- 演習の指示 -
インフルエンザについての文章を、最後の文の後から書き継いでください。
──────── ページ抜粋 ────────
[774]インフルエンザ

インフルエンザは「星の影響」というイタリア語が語源で、その昔イタリアでこの病気が大流行したときにインフルエンツァと呼ばれたこと始まってインフルエンザと呼ばれるようになりました。

普通のカゼもインフルエンザも同じようにウイルスが原因です。カゼウイルスは多種多様の症状を表しますが、それはあくまでも「カゼ」であってインフルエンザではありません。インフルエンザは「インフルエンザウイルス」によるカゼのことを指してインフルエンザというのです。

インフルエンザウイルスには、A型、B型、C型の3種類があり、このうちこれまで世界的に大流行し、多くの人命を奪ってきたのがA型ウイルスです。よくインフルエンザウイルスは変異を起こすと言われますが、最も変異を起こすのがA型ウイルスで、B型の変異は少なく、C型はほとんど変異を起こさないと言われます。
──────── 提供情報 ────────
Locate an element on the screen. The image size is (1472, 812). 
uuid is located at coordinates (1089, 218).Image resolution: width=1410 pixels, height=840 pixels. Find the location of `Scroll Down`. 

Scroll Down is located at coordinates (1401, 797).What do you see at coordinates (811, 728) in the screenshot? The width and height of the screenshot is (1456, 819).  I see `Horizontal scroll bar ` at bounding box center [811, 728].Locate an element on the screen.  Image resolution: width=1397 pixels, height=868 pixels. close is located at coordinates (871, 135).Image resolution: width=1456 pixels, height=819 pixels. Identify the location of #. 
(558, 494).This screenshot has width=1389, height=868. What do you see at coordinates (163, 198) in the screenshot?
────────
- 解答 -
インフルエンザウイルスはとっても小さく、電子顕微鏡でないと見ることはできません。非常に小さく軽いので乾燥した空気中が大好きです。空気中を漂い、ヒトの鼻やノドから体内に入り、粘膜の細胞に取り付きます。ヒトがセキやくしゃみをするのは、ノドにとりついたウイルスを外に出そうという働きなのです。鼻水が出るのは、鼻の粘膜を守りながら、ウイルスを外に出してしまおうとする働きなのです。

インフルエンザに限らずウイルスというのは自分で仲間を増やすことができません。他の動物の細胞に取り付いて、その細胞に自分の分身を作らせるのです。そのため細胞が破壊されたり、分身を作るときに毒素が出たりして、細胞が死んでしまいます。それがゆえに母体である動物が病気になってしまったり、死んでしまったりするのです。

インフルエンザにかかりますとヒトの体は自動的に体温を39度以上に高くします。ウイルスは熱に弱く、39度で活動が停止します。インフルエンザにかかると高い熱が出るのは身体がウイルスと戦っているからなのです。解熱剤で熱を下げてしまってはいけない理由はここにあります。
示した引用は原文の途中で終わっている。